Winter semester 1976 - 2nd. Yr. Class. All of Lecture 15 given on February 13, 1976
Matt. 13:24-30 pp. 90-95 of transcript.
(Read the whole passage)
13:24Another parable set he before them, saying, The kingdom of heaven is likened unto a man that sowed good seed in his field: 13:25but while men slept, his enemy came and sowed tares also among the wheat, and went away. 13:26But when the blade sprang up and brought forth fruit, then appeared the tares also. 13:27And the servants of the householder came and said unto him, Sir, didst thou not sow good seed in thy field? whence then hath it tares? 13:28And he said unto them, An enemy hath done this. And the servants say unto him, Wilt thou then that we go and gather them up? 13:29But he saith, Nay; lest haply while ye gather up the tares, ye root up the wheat with them. 13:30Let both grow together until the harvest: and in the time of the harvest I will say to the reapers, Gather up first the tares, and bind them in bundles to burn them; but gather the wheat into my barn.
(Read now Explanation of the Parable of the Tares in Matt. 13:36-43, H.G. p.69).

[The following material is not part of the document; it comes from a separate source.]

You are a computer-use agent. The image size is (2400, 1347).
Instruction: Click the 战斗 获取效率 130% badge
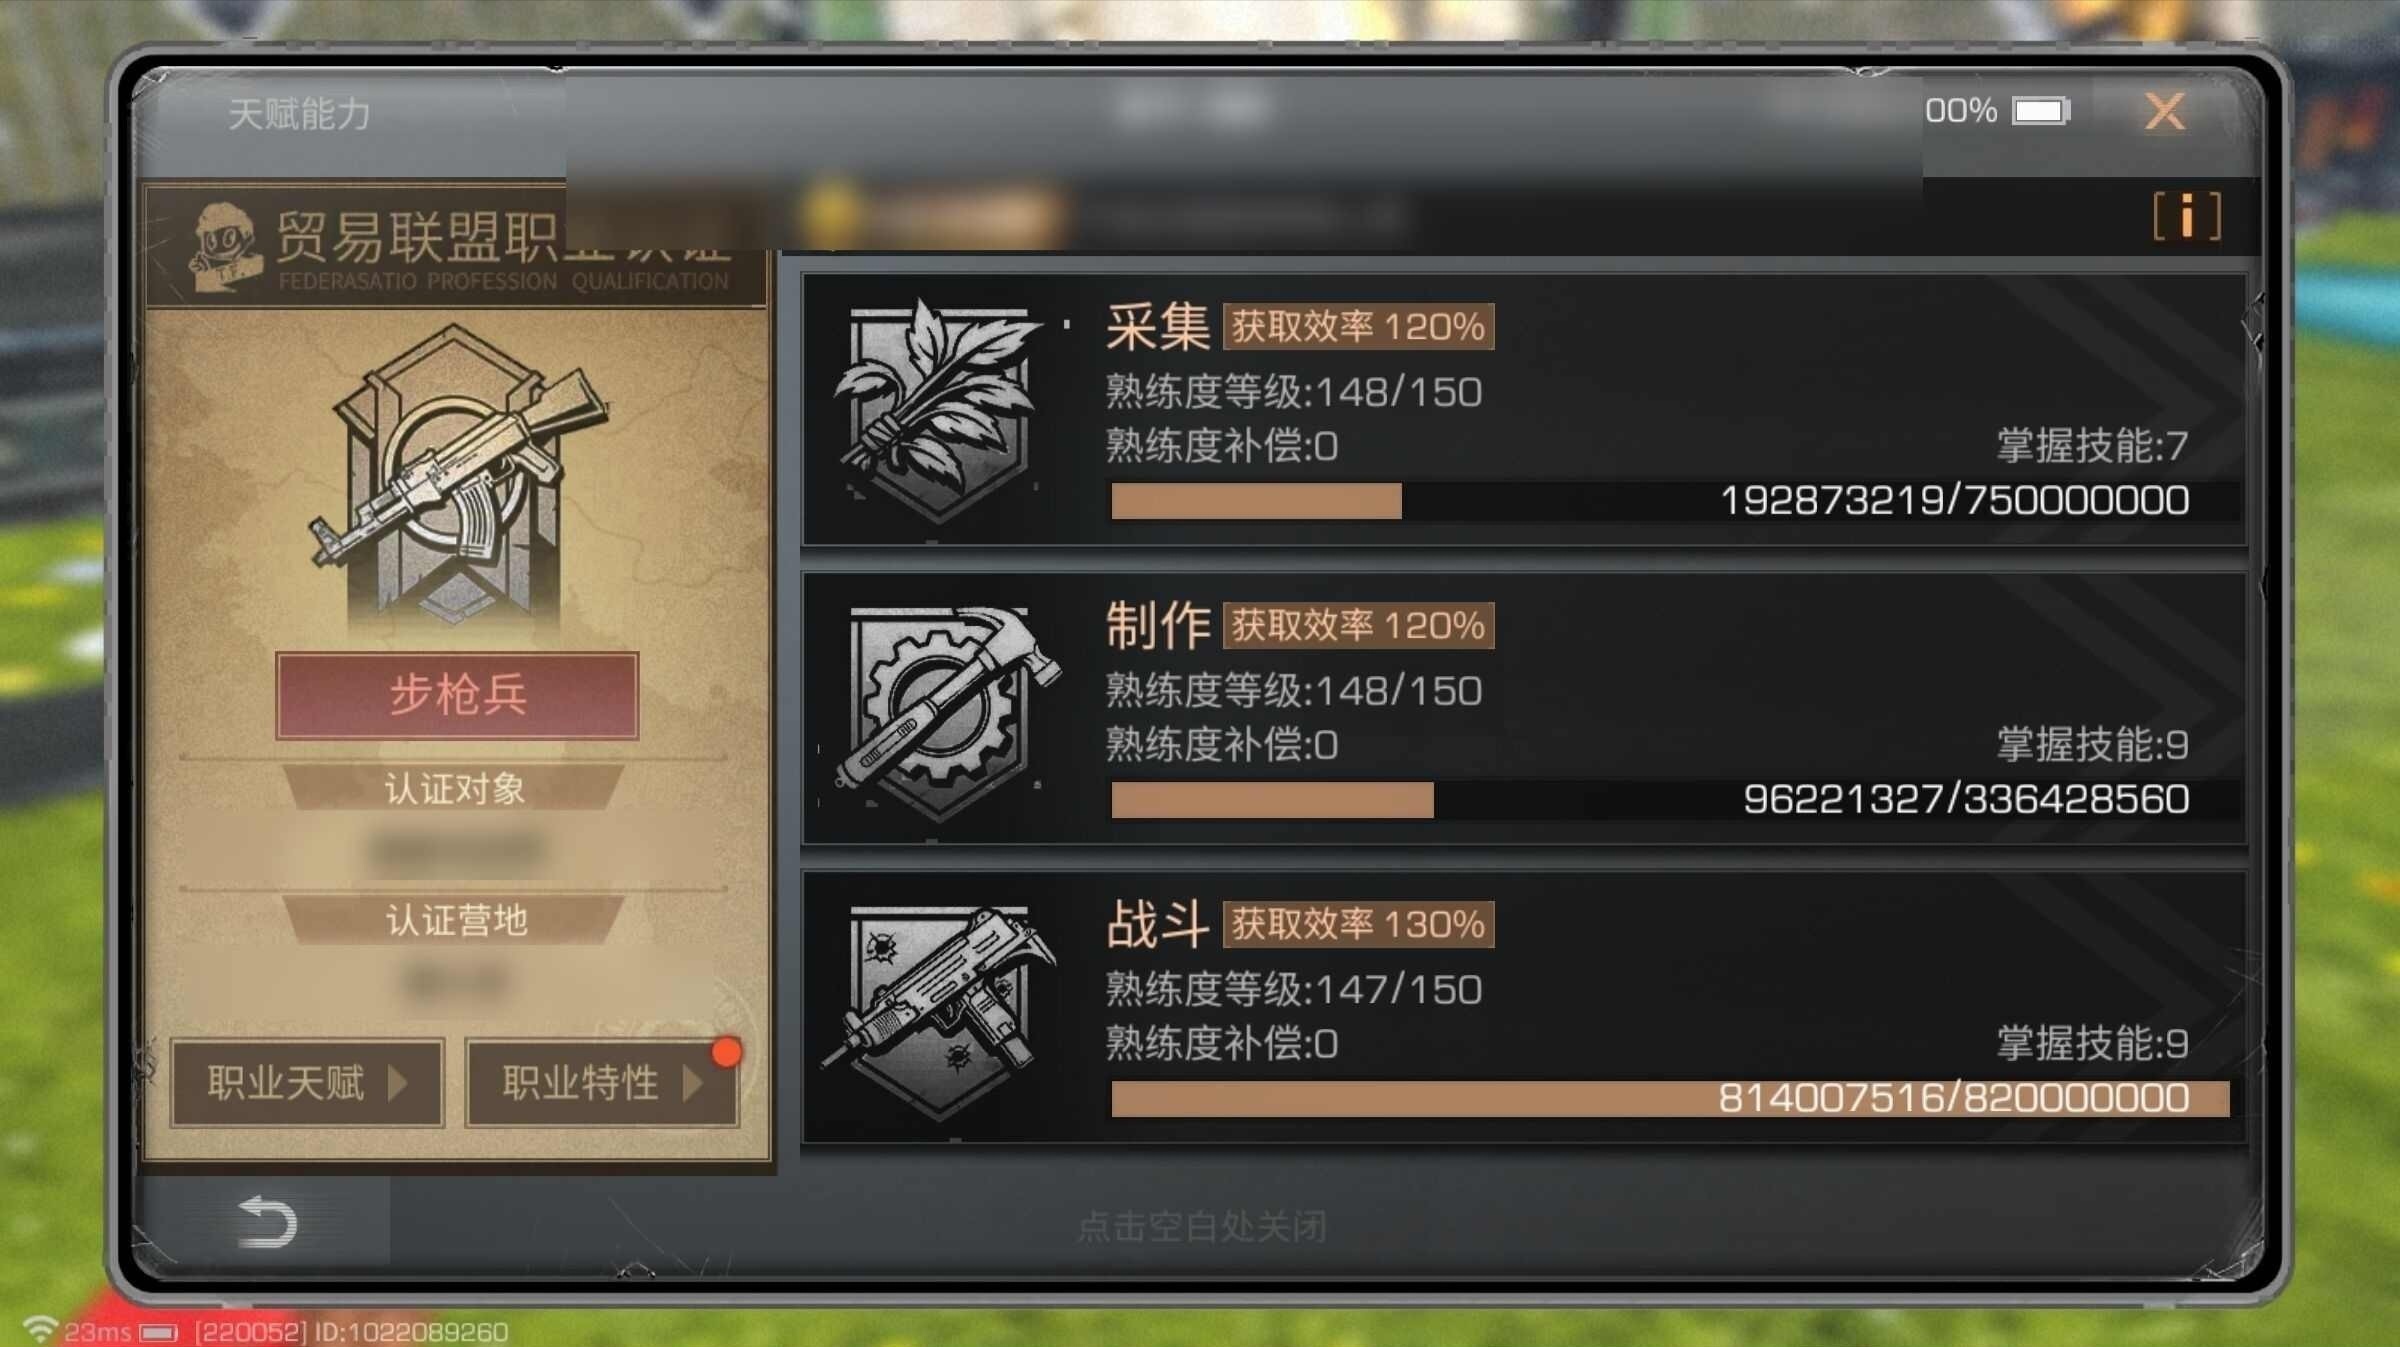1358,925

This parable of Jesus is one of the very very few in which he also offers what is supposed to be an explanation. But notice something very ironic about this, which is that the explanation needs just as much explanation as the original parable and I am sure that Jesus realized this and himself was amused by it because notice how He asks at the very end of his explanation, "he that hath ears let him hear." In other words, what He is implying here is, there are plenty of you who are going to read this or hear this but only a certain percentage will comprehend the meaning of it. This is not criticism. It is simply an observation kind of letting us know that we are not required to understand this until we reach the point of mental development where this kind of symbolism makes sense to us. Most of us are familiar with the traditional Orthodox treatment of this parable. It is used as an illustration of a literal end of the world and a literal judgment day. It is said that Jesus is talking about "good" people and "bad" people, the good being compared to wheat and the bad being compared to tares and at the end of the world first of all the bad people will all be sent to everlasting torture. Who is witnessing this condemnation? The good people are witnessing, then they take their turn and are sent to everlasting bliss. Only, there is a catch here with a challenging thing, can a person who witnesses another human being being sent to eternal torture and putting up with it, be a good person? Of course not.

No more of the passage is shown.